For a creative, a blogger, a marketer, or a working professional of any kind, things can (and will) get messy. The future holds more challenges than the present. Businesses will stay scared of losing, salespersons will always fear rejected pitches, content writers will spend lots of time worrying about SERPs, and humans will remain earnest in their quest to finding purpose – in life and the workplace. 

But sometimes a job will be just a job; means to an end. Personally, I believe in butterfly effects. After four years of working in tech, I can safely say I’ve learned the following 10 lessons by heart: 

  1. Brand awareness is the quintessential marketing goal, but it can’t be all there is to it.
  2. Consistency in content is more about why we post and less about how often.
  3. People are attracted to other people; they’re not attracted to digital products.
  4. Collaboration is key.
  5. The benefits always matter, the features sometimes do.
  6. Making a difference is a mindset rather than an action.
  7. Presenting ideas is better than having them.
  8. Focus first on feasibility and profitability will follow.
  9. Tech is the past, present, and future. Just by contributing, I am making a difference.
  10. Sometimes you’ll start with an idea and end up someplace else. This article was one of these incidents.

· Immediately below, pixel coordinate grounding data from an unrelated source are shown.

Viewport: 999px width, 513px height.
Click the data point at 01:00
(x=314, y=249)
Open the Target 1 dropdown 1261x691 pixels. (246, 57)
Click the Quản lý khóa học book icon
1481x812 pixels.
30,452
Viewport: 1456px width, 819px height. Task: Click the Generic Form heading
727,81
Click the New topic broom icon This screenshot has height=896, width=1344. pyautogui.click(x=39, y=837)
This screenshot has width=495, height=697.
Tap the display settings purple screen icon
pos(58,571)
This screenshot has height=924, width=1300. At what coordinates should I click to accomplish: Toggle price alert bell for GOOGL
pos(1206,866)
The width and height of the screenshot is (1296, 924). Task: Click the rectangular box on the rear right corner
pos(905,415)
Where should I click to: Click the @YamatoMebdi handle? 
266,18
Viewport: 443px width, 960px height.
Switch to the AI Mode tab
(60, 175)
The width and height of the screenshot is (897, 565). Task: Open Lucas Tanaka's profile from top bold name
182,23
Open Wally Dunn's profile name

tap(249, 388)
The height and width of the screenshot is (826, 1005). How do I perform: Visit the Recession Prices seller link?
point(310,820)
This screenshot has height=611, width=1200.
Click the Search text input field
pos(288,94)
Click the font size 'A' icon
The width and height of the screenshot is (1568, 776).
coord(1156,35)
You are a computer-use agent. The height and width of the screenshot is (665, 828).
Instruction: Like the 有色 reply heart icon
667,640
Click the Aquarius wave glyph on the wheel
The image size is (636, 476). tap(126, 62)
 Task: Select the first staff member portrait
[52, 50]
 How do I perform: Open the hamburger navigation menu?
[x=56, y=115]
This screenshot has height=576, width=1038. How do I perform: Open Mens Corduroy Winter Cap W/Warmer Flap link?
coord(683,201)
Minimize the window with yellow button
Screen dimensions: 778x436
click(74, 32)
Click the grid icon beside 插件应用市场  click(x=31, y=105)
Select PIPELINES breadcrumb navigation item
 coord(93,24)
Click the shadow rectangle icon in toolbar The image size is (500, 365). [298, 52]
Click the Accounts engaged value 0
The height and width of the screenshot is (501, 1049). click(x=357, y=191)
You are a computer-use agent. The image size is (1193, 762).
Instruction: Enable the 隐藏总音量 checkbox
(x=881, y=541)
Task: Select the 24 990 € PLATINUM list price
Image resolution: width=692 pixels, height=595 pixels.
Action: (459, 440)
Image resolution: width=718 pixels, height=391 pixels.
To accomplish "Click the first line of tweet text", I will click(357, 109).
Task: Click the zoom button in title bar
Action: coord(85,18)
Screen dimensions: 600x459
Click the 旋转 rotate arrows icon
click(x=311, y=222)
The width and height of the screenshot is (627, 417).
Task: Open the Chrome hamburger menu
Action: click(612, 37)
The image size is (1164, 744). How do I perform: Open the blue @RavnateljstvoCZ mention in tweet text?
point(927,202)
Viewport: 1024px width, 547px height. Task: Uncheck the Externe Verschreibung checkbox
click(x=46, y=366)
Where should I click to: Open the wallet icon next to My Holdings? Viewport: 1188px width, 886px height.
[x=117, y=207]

I still refuse to identify as a marketer (or a techie). Sometimes I don’t even like calling myself a writer. I have many issues with personal branding, but I don’t mind putting myself out there every now and then. What was originally meant to be a piece on “tech for good” and how technology sparks change ended up being a personal reflection on what it means to be a content writer in the tech field. Coming to think about it, it’s one and the same. CEQUENS, just like myself, is occupied with deeper human connections, and that is the ultimate level of “good” we can aspire to reach. When we introduce a product, we do so to make someone else’s life easier. And when we market the product, we care about the user experience, not the backend. Technology serves no purpose on its own; its effects are driven by humans – how they think and what they do. It’s the same with writing; what good is a thought if no one reads it? Innovation matters but getting too wrapped up in the details doesn’t. We can’t halt progress (see: the risks of AI, or Apple Vision Pro) but we can steer it. Today, we encourage you to think about your place in the future. We’re getting there soon, and hopefully together. For my next assignment, I’ll be writing to you about the social good of Communications-Platform-as-a-Service. For today, I am just a writer; not a marketer.